Objective » Retype each of the following rows exactly as it appears, keeping every line unchanged.
□ □ □ □ □
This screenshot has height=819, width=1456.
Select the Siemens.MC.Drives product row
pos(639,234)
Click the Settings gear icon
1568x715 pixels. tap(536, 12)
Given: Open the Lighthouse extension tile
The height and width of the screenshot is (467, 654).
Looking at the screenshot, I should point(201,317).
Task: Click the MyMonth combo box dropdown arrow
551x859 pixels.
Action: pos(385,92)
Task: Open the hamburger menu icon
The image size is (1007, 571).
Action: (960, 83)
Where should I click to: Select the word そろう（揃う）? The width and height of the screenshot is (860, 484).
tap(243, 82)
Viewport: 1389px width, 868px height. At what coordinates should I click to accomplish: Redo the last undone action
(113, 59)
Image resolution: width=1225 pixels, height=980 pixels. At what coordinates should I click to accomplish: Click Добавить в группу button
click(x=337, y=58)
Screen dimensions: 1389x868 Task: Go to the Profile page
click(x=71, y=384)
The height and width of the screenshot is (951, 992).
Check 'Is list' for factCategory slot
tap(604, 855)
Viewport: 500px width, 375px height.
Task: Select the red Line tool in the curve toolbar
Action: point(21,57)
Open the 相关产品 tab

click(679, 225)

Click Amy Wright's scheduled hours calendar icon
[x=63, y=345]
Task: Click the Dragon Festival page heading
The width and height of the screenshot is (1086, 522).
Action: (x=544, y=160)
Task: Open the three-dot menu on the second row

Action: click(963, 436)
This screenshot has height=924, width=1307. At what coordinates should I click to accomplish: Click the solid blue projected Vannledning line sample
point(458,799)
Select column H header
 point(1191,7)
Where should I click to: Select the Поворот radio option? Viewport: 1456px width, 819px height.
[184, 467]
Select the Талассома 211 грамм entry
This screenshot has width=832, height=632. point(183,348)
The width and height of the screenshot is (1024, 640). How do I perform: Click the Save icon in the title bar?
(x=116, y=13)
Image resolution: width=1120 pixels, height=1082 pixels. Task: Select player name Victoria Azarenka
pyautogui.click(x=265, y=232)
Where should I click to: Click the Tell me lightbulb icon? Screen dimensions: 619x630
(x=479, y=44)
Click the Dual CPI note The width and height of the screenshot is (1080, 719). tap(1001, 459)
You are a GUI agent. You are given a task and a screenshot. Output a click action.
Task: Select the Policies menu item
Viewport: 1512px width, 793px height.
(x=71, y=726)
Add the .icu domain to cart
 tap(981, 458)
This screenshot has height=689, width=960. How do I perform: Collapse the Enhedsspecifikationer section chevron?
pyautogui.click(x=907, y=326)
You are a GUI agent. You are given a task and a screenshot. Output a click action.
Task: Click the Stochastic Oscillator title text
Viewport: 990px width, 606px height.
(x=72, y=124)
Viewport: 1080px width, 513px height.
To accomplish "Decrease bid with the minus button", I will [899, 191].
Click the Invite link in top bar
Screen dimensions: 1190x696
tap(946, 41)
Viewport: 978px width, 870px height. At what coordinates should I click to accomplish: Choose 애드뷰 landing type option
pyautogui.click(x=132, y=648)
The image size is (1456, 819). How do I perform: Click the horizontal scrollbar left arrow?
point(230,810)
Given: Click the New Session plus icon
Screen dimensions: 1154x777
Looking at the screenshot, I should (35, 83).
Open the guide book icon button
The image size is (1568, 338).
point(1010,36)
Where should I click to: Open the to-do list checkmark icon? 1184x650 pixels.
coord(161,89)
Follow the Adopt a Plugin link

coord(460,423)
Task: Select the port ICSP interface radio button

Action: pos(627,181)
□ □ □ □ □
Reply »
This screenshot has height=819, width=1456.
Select the Siemens.MC.Drives product row
pos(639,234)
Click the Settings gear icon
1568x715 pixels. tap(536, 12)
Given: Open the Lighthouse extension tile
The height and width of the screenshot is (467, 654).
Looking at the screenshot, I should point(201,317).
Task: Click the MyMonth combo box dropdown arrow
551x859 pixels.
Action: pos(385,92)
Task: Open the hamburger menu icon
The image size is (1007, 571).
Action: (960, 83)
Where should I click to: Select the word そろう（揃う）? The width and height of the screenshot is (860, 484).
tap(243, 82)
Viewport: 1389px width, 868px height. At what coordinates should I click to accomplish: Redo the last undone action
(113, 59)
Image resolution: width=1225 pixels, height=980 pixels. At what coordinates should I click to accomplish: Click Добавить в группу button
click(x=337, y=58)
Screen dimensions: 1389x868 Task: Go to the Profile page
click(x=71, y=384)
The height and width of the screenshot is (951, 992).
Check 'Is list' for factCategory slot
tap(604, 855)
Viewport: 500px width, 375px height.
Task: Select the red Line tool in the curve toolbar
Action: point(21,57)
Open the 相关产品 tab

click(679, 225)

Click Amy Wright's scheduled hours calendar icon
[x=63, y=345]
Task: Click the Dragon Festival page heading
The width and height of the screenshot is (1086, 522).
Action: (x=544, y=160)
Task: Open the three-dot menu on the second row

Action: click(963, 436)
This screenshot has height=924, width=1307. At what coordinates should I click to accomplish: Click the solid blue projected Vannledning line sample
point(458,799)
Select column H header
 point(1191,7)
Where should I click to: Select the Поворот radio option? Viewport: 1456px width, 819px height.
[184, 467]
Select the Талассома 211 грамм entry
This screenshot has width=832, height=632. point(183,348)
The width and height of the screenshot is (1024, 640). How do I perform: Click the Save icon in the title bar?
(x=116, y=13)
Image resolution: width=1120 pixels, height=1082 pixels. Task: Select player name Victoria Azarenka
pyautogui.click(x=265, y=232)
Where should I click to: Click the Tell me lightbulb icon? Screen dimensions: 619x630
(x=479, y=44)
Click the Dual CPI note The width and height of the screenshot is (1080, 719). tap(1001, 459)
You are a GUI agent. You are given a task and a screenshot. Output a click action.
Task: Select the Policies menu item
Viewport: 1512px width, 793px height.
(x=71, y=726)
Add the .icu domain to cart
 tap(981, 458)
This screenshot has height=689, width=960. How do I perform: Collapse the Enhedsspecifikationer section chevron?
pyautogui.click(x=907, y=326)
You are a GUI agent. You are given a task and a screenshot. Output a click action.
Task: Click the Stochastic Oscillator title text
Viewport: 990px width, 606px height.
(x=72, y=124)
Viewport: 1080px width, 513px height.
To accomplish "Decrease bid with the minus button", I will [899, 191].
Click the Invite link in top bar
Screen dimensions: 1190x696
tap(946, 41)
Viewport: 978px width, 870px height. At what coordinates should I click to accomplish: Choose 애드뷰 landing type option
pyautogui.click(x=132, y=648)
The image size is (1456, 819). How do I perform: Click the horizontal scrollbar left arrow?
point(230,810)
Given: Click the New Session plus icon
Screen dimensions: 1154x777
Looking at the screenshot, I should (35, 83).
Open the guide book icon button
The image size is (1568, 338).
point(1010,36)
Where should I click to: Open the to-do list checkmark icon? 1184x650 pixels.
coord(161,89)
Follow the Adopt a Plugin link

coord(460,423)
Task: Select the port ICSP interface radio button

Action: pos(627,181)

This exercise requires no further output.